NWGraph: The Northwest Graph Library

Graphs are powerful mathematical tools for reasoning about the relationships between given entities, focusing on the structure and characteristics of the relationships, independent of what the entities and the relationships actually are. Consequently, results from graph theory can be applied to any actual sets of data for which relationships between elements can be established. Internet packet routing, molecular biology, electronic design automation, social network analysis, and search engines are just some of the problem areas where graph theory is regularly applied. The general applicability we find in graph theory – the genericity, if you will – is a goal for software libraries as well as mathematical theories; graph algorithms and data structures (collectively, “graphs”) would seem to be ideally suited for software reuse.

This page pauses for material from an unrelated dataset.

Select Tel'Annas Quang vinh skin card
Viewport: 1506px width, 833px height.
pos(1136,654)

Realizing a truly generic library for graphs has significant challenges in practice. Graphs in theory are useful because they are abstract, but, in practice, they have to be made concrete when used to solve an actual problem. That is, graphs in practice do not manifest themselves in the abstract form to which theory and abstract algorithms are applied. Rather, they are often encoded in some domain-specific form or latent in problem-related data. And even if a domain programmer constructs a graph from their data, the domain-specific graph data structure might not be compatible with the API of a given graph library.

The celebrated Standard Template Library [SL95] (now part of the C++ standard library) addressed this problem for fundamental algorithms and abstract containers of data elements. With the STL, generic programming emerged as a software-development sub-discipline that focused on creating frameworks of reusable and composable libraries. Fundamental to the philosophy of generic programming is that algorithms should be able to be composed with arbitrary types, notably types that may have been developed completely independently of the library. To achieve this goal, generic algorithms are specified and written in terms of abstract properties of types; a generic algorithm can be composed with any type meeting the properties that it depends on. Philosophically, generic programming goes hand-in-glove with the abstraction process inherent in graph theory. Graphs are abstract models of entities in relationship – a graph algorithm should be able to operate directly on the entities and relationship in a programmer’s data.

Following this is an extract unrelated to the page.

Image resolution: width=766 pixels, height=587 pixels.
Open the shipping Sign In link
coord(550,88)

It is not just the philosophy of generic programming from the STL that can be leveraged to develop a generic graph library. In fact, an important principle upon which our work is based is that the standard library already contains sufficient capability to support graph algorithms and data structures. The type requirements for generic graph algorithms can be expressed using existing type requirement machinery for standard library algorithms and useful and efficient graph algorithms can be implemented based on these requirements.

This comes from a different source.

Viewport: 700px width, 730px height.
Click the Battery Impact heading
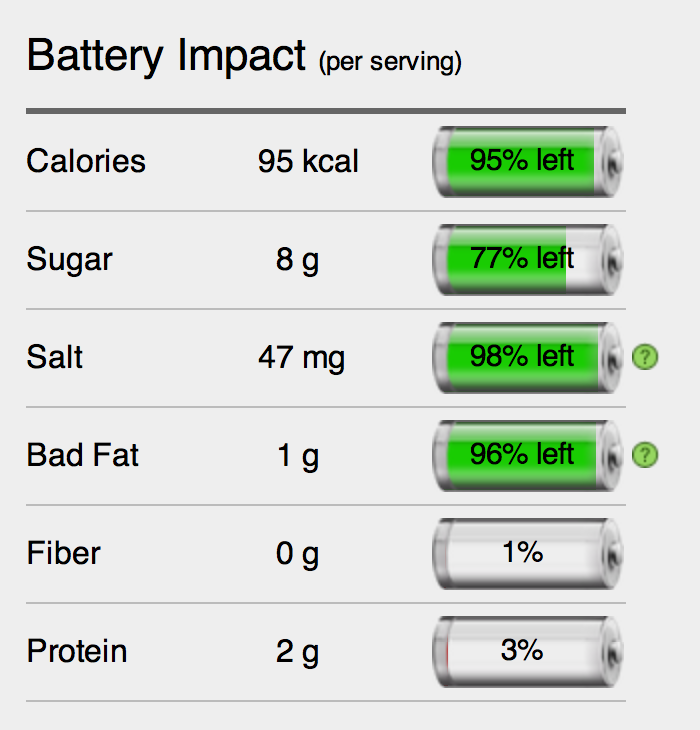[166, 56]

We apply this principle to develop NWGraph, a generic library of algorithms for graph computation that are independent of any particular data structure (in particular, independent of any particular Graph data structure). Following current generic library practice, NWGraph algorithms are organized around a minimal set of common requirements for their input types (these requirements are formalized in the form of C++20 concepts).

The foundation of the paper is a requirements analysis from which we derive a uniform set of type requirements for graph algorithms, which we subsequently reify as C++ concepts. Based on this foundation, we construct the primary components of NWGraph: algorithms, defined and and implemented using our concepts; adaptors, for converting one representation of a graph into another and for enabling structured traversals, and data structures that model our foundational requirements.

NWGraph contains the following innovations:

  • A concept taxonomy (expressed using C++20 concepts) for specifying graph algorithm requirements;

  • Characterization of graphs using standard library concepts (as a random access range of forward ranges);

  • A rich set of range adaptors for accessing and traversing graphs;

  • An API designed to fully support modern idiomatic C++;

  • An efficient and fully parallelized (using C++ execution policies and Intel’s Threading Building Block) implementation; and

  • Maximum compatibility with third-party data structures and algorithms.